* [DOCUMENT SEGMENT]

Unmanned Aerial Vehicle Detection
A demo of UAV(Unmanned Aerial Vehicle) Detection System
Code & Files
1. My project includes the following files
- main.py is the main code for demos
- svm_pipeline.py is the UAV detection pipeline with SVM
- visualization.py is the function for adding visalization
2. Environment
- OpenCV3, Python3.5
- OS: Win10
3. How to run the code
If you want to run the demo, you can simply run:
python main.py
Linear SVM Approach
svm_pipeline.py
contains the code for the svm pipeline.
Steps:
- Perform a Histogram of Oriented Gradients (HOG) feature extraction on a labeled training set of images and train a classifier Linear SVM classifier.
- A color transform is applied to the image and append binned color features, as well as histograms of color, to HOG feature vector.
- Normalize features.
- Implement a sliding-window technique and use SVM classifier to search for UAV in images.
- Run pipeline on a video stream and create a heat map of recurring detections frame by frame to reject outliers.

* [TASKS TO PERFORM]
a – List every Python file that the UAV detection text names.
b – Rewrite the passage of the UAV detection text that begins at the words "- Implement a" and stops after "to reject outliers.", putting "live camera feed" wherever "video stream" appears.
The data that comes next is separate material and is not part of the UAV detection text.

* [RECORDS SHOWN]
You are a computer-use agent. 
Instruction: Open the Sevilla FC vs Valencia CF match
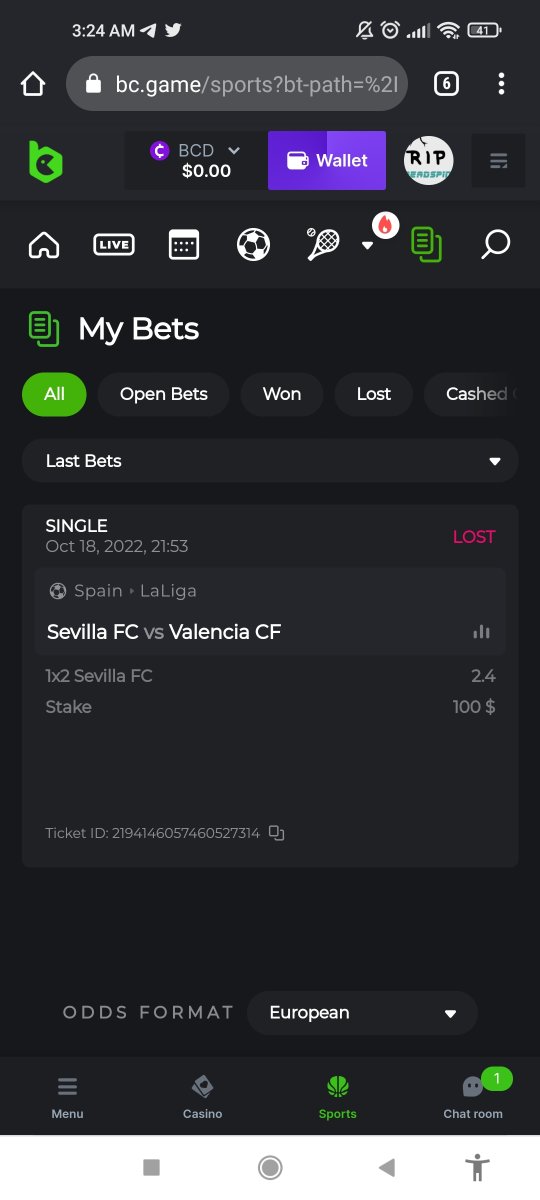pyautogui.click(x=164, y=632)

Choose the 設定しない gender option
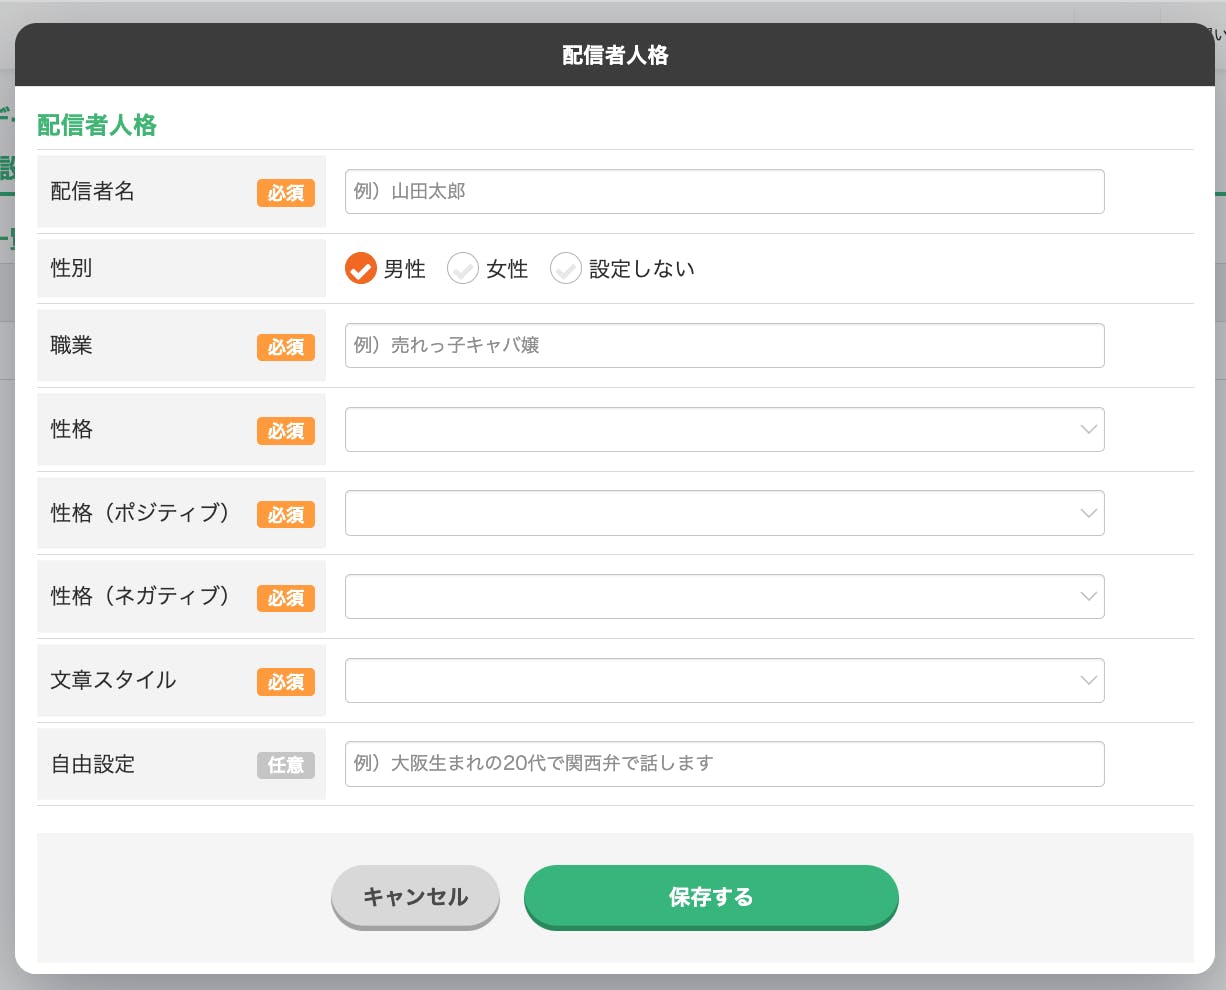[x=566, y=268]
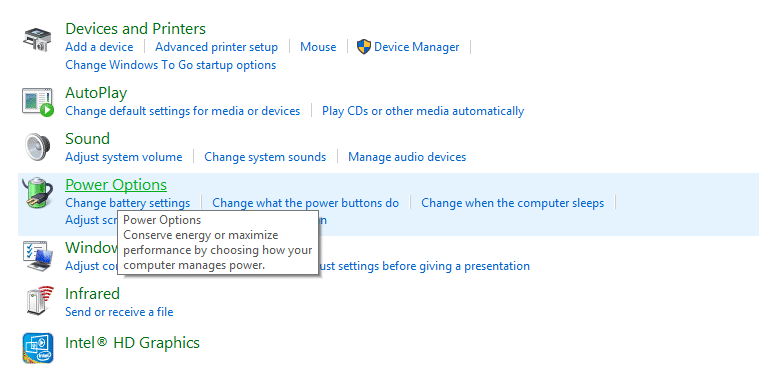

* [FULL SOLUTIONS]
a – main.py, svm_pipeline.py, visualization.py

b –
- Implement a sliding-window technique and use SVM classifier to search for UAV in images.
- Run pipeline on a live camera feed and create a heat map of recurring detections frame by frame to reject outliers.